• Provided records
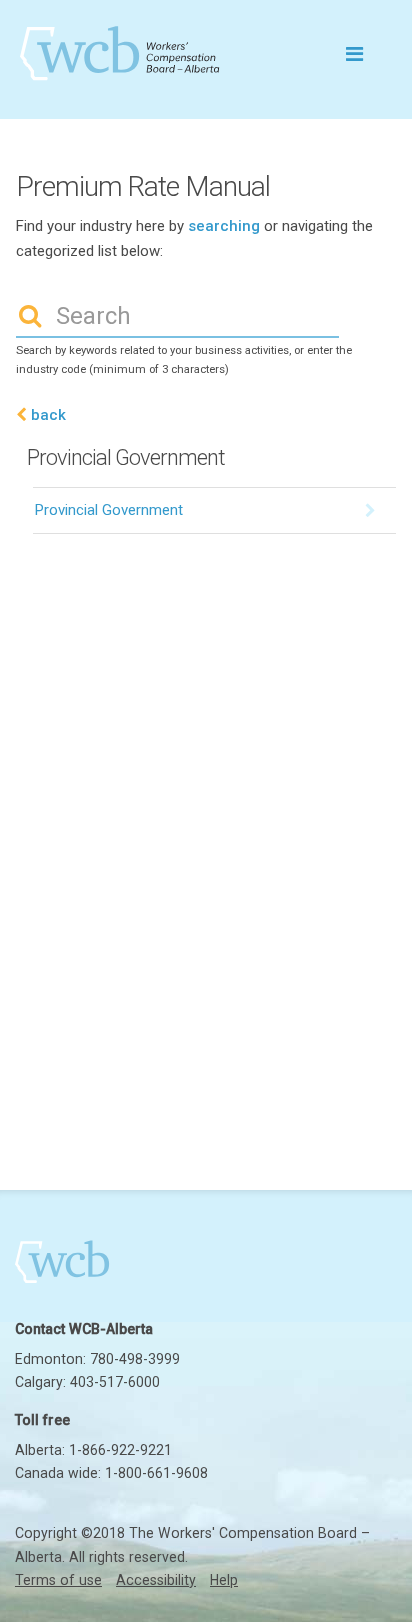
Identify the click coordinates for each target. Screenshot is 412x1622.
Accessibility (156, 1580)
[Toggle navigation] (354, 53)
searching (224, 226)
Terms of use (58, 1580)
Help (224, 1580)
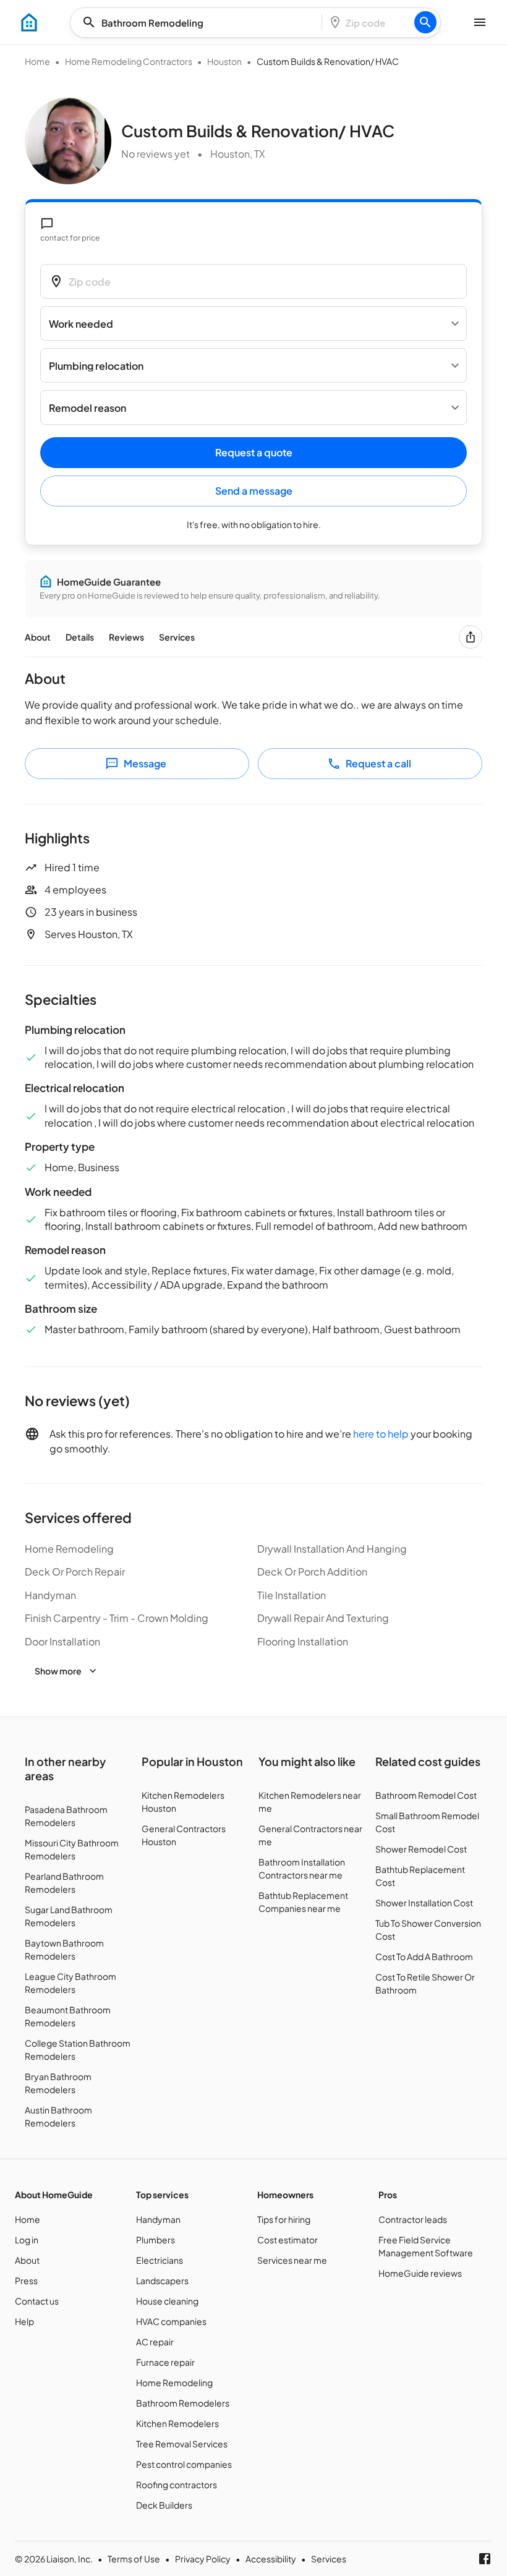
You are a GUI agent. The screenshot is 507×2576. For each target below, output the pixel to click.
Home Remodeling (174, 2382)
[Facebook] (484, 2558)
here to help (381, 1433)
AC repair (155, 2341)
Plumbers (155, 2239)
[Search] (425, 22)
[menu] (29, 22)
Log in (26, 2239)
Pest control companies (184, 2464)
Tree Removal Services (182, 2443)
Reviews (126, 636)
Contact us (37, 2300)
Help (24, 2321)
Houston (224, 61)
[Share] (470, 637)
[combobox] (199, 22)
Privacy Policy (203, 2558)
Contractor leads (412, 2219)
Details (80, 636)
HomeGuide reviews (420, 2273)
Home (37, 61)
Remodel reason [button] (87, 407)
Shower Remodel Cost (421, 1848)
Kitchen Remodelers (177, 2423)
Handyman (158, 2219)
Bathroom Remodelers (182, 2402)
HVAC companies (171, 2321)
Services (177, 636)
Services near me (292, 2260)
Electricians (159, 2260)
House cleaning (167, 2300)
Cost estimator (287, 2239)
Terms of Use (134, 2558)
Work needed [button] (81, 323)
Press (26, 2280)
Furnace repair (165, 2362)
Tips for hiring (283, 2219)
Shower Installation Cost (424, 1902)
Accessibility (270, 2558)
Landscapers (162, 2280)
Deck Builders (164, 2504)
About (38, 636)
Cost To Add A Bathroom (424, 1956)
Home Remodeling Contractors (128, 61)
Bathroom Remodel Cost (426, 1795)
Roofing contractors (176, 2484)
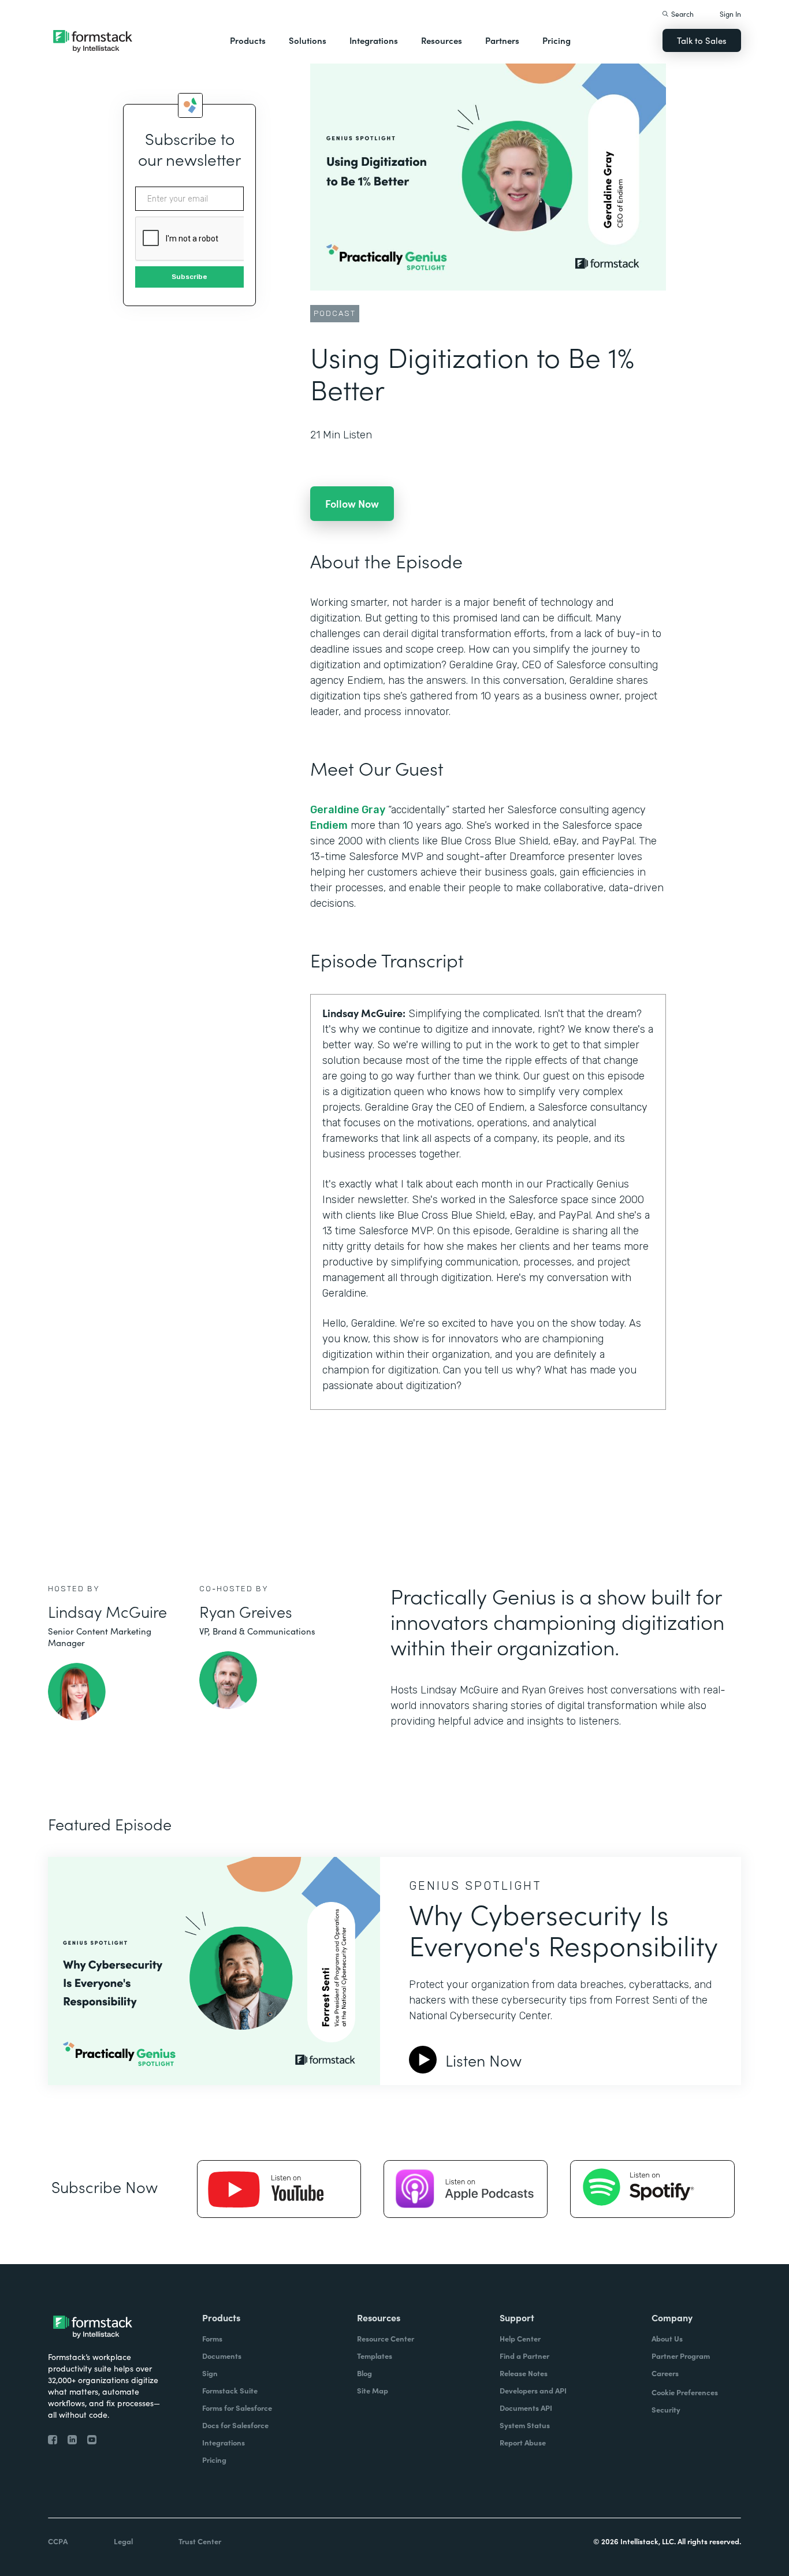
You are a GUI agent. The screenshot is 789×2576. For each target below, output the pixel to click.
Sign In (730, 13)
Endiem (329, 825)
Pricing (556, 40)
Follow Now (352, 503)
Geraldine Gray (347, 809)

• What needs to be done
Please make an exact copy of the whole listing and leave out its pictures.

• Answer to this task
Identify the click coordinates for each target. Screenshot is 412x1622.
Accessibility (156, 1580)
[Toggle navigation] (354, 53)
searching (224, 226)
Terms of use (58, 1580)
Help (224, 1580)
You are a GUI agent. The screenshot is 507×2576. For each target below, output the pixel to click.
Home Remodeling (174, 2382)
[Facebook] (484, 2558)
here to help (381, 1433)
AC repair (155, 2341)
Plumbers (155, 2239)
[Search] (425, 22)
[menu] (29, 22)
Log in (26, 2239)
Pest control companies (184, 2464)
Tree Removal Services (182, 2443)
Reviews (126, 636)
Contact us (37, 2300)
Help (24, 2321)
Houston (224, 61)
[Share] (470, 637)
[combobox] (199, 22)
Privacy Policy (203, 2558)
Contractor leads (412, 2219)
Details (80, 636)
HomeGuide reviews (420, 2273)
Home (37, 61)
Remodel reason [button] (87, 407)
Shower Remodel Cost (421, 1848)
Kitchen Remodelers (177, 2423)
Handyman (158, 2219)
Bathroom Remodelers (182, 2402)
HVAC companies (171, 2321)
Services (177, 636)
Services near me (292, 2260)
Electricians (159, 2260)
House cleaning (167, 2300)
Cost estimator (287, 2239)
Terms of Use (134, 2558)
Work needed [button] (81, 323)
Press (26, 2280)
Furnace repair (165, 2362)
Tips for hiring (283, 2219)
Shower Installation Cost (424, 1902)
Accessibility (270, 2558)
Landscapers (162, 2280)
Deck Builders (164, 2504)
About (38, 636)
Cost To Add A Bathroom (424, 1956)
Home Remodeling Contractors (128, 61)
Bathroom Remodel Cost (426, 1795)
Roofing contractors (176, 2484)
You are a GUI agent. The screenshot is 789×2576. For each target below, output the pixel to click.
Sign In (730, 13)
Endiem (329, 825)
Pricing (556, 40)
Follow Now (352, 503)
Geraldine Gray (347, 809)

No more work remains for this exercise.